Fuori dal coroil commento di Enzo Spiezia

Chissà se mi ascolta mentre le chiedo ancora scusa

Il diario ai tempi del Covid-19

chissa se mi ascolta mentre le chiedo ancora scusa

Giorno 54 anno Domini 2020. L'accesso secondario, quello infilato da sempre, per abitudine, è sbarrato con una catena che non lascia spazio alla speranza. Parcheggio l'auto al solito posto e a piedi raggiungo l'ingresso principale: manca un minuto alle 7. L'addetto è già lì, mi invita ad entrare anche se con qualche secondo di anticipo rispetto all'orario fissato: che sarà mai.

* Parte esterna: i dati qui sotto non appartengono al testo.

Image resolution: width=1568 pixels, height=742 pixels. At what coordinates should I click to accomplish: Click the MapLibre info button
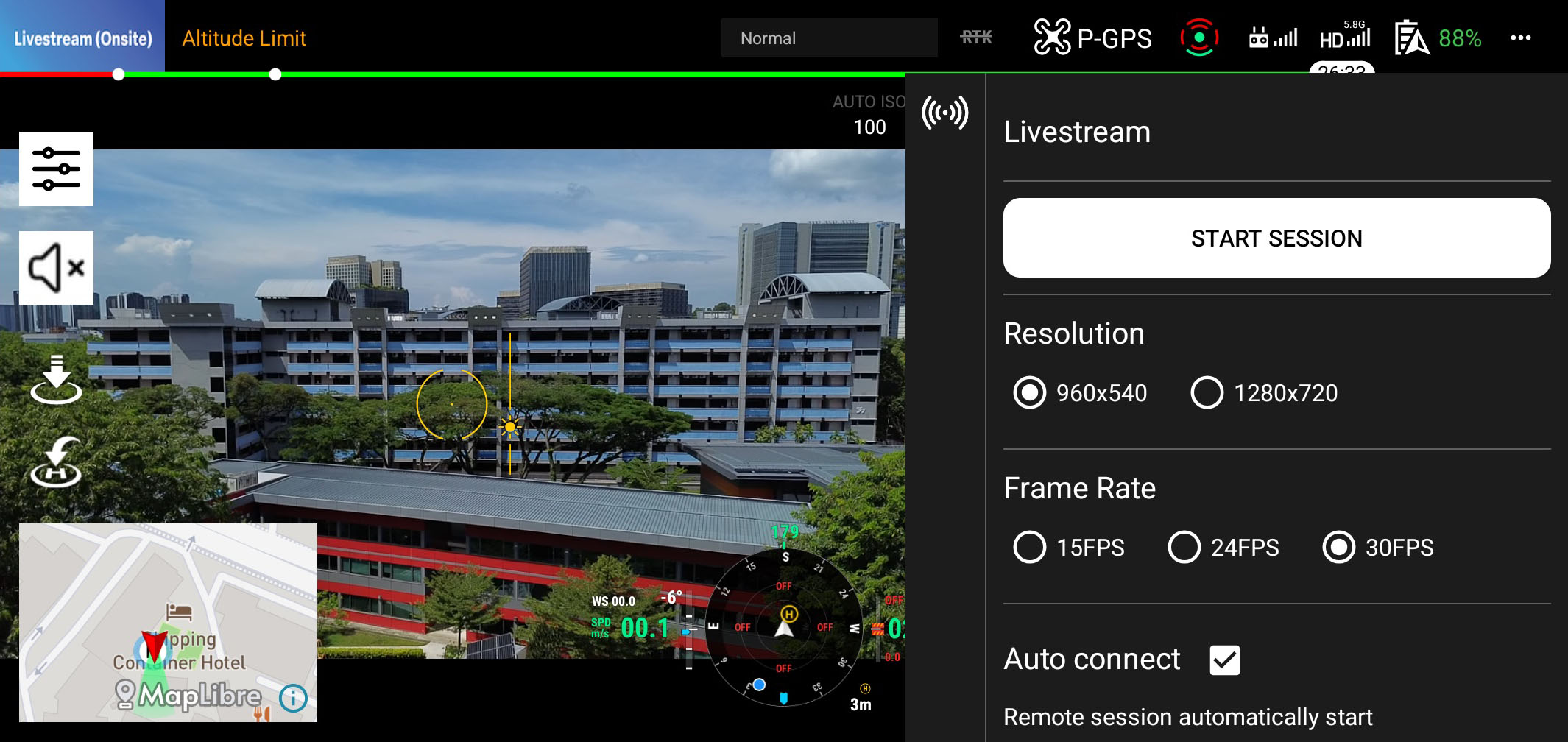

“Prego”, mi dice mentre gesticola per darmi il via libera. Finalmente. Manco da due mesi, come tutti, al cimitero. Non sono solo, ci sono anche altre persone che, come me, hanno voglia di far visita ai defunti. Loro non ci sono più, purtroppo, chissà dove si trovano mentre noi, i vivi, siamo chiamati ad una durissima prova tutt'altro che conclusa.

I lumini si sono inevitabilmente consunti, vorrei sostituirli comprandone di nuovi, ma per adesso non è possibile da chi me li ha sempre venduti all'interno del camposanto. Un signore, gentilissimo, che sta pregando in una cappella vicina, si accorge che sto recriminando con me stesso e me ne offre uno. Lui è stato avveduto e lungimirante, ne aveva conservati alcuni prima che si scatenasse il finimondo sanitario.

E' altissima l'erba delle due piccole aiuole che contornano il luogo nel quale riposano i miei cari. E' cresciuta a dismisura come la mia insofferenza, versa in uno stato che riflette in pieno la confusione che ogni volta mi assale mentre sono qui. La taglio e la sradico, provo a rimediare con l'imperizia che mi contraddistingue. I gradini sono stracolmi di sporcizia che si è progressivamente accumulata, trascinata anche dal vento. Gli uccelli hanno fatto il resto.

Le lenti degli occhiali si appannano furiosamente mentre, mascherina rigorosamente tirata su e guanti alle mani, cerco di fare pulizia e mettere un po' d'ordine. Anche io dovrei riassettarmi, ma è più semplice a dirsi che a farsi. Soprattutto adesso che bisogna rimettersi in marcia dopo uno stop interminabile che ha fiaccato ogni forma di resistenza e ci ha lasciati disorientati e inermi di fronte alle decine di migliaia di vittime che un maledetto virus si è portato via per sempre. Do un'occhiata velocissima all'orologio, sono certo che nessuno verrà, nel caso, a rimproverarmi per il mancato rispetto dei 45 minuti concessi.

Le foto incorniciate e fissate sulle lapidi di marmo, con nomi, cognomi e date, ci ricordano chi siamo e da dove veniamo. Faremmo di tutto perchè quelle immagini non restituissero la terribile fissità della morte, ma nulla possiamo. Non sono mai stato un modello di virtù, né mai lo sarò, ma a questo incontro silenzioso non so proprio rinunciare perchè mi rasserena e mi infonde sicurezza. Rimandano a momenti felici quei volti che guardo con una nostalgia che mi opprime e della quale devo necessariamente liberarmi.

Me ne tornano alla mentre alcuni, di quei momenti: mi viene da sbuffare mentre ripenso a quanto è stato bello condividerli con chi mi ha dato la vita, ma anche alle delusioni che le ho provocato. Chissà se mi ascolta mentre le chiedo ancora scusa.